== What is asked ==
Please rewrite the listing below from its first line through the line containing "coord(521,134)", including both of those lines, with the requests kept and every coordinate in the answers offset by -118.

-- START Items --

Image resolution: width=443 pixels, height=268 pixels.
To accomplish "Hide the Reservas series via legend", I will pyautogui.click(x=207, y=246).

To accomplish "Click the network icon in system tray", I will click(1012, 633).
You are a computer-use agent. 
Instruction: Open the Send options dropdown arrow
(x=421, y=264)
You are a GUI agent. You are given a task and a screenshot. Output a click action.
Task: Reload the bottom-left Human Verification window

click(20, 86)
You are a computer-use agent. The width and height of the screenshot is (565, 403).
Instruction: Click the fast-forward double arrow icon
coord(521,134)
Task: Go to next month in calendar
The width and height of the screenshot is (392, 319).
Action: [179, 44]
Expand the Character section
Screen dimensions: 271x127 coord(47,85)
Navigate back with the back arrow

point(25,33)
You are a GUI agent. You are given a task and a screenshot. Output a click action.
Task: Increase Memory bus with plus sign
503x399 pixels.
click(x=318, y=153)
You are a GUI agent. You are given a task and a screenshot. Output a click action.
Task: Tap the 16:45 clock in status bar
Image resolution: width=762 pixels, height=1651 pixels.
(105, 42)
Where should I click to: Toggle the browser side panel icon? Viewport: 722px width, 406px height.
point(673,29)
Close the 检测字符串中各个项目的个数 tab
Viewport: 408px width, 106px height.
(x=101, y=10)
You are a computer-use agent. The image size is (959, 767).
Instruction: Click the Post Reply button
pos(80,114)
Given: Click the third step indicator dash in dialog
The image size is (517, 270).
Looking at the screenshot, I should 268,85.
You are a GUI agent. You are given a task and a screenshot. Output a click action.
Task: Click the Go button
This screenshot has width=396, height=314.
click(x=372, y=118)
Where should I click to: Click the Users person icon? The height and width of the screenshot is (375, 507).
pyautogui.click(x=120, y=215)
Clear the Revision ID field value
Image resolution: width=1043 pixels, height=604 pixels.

-- END Items --

== Response to this task ==
Image resolution: width=443 pixels, height=268 pixels.
To accomplish "Hide the Reservas series via legend", I will pyautogui.click(x=89, y=128).

To accomplish "Click the network icon in system tray", I will click(894, 515).
You are a computer-use agent. 
Instruction: Open the Send options dropdown arrow
(x=303, y=146)
You are a GUI agent. You are given a task and a screenshot. Output a click action.
Task: Reload the bottom-left Human Verification window

click(-98, -32)
You are a computer-use agent. The width and height of the screenshot is (565, 403).
Instruction: Click the fast-forward double arrow icon
coord(403,16)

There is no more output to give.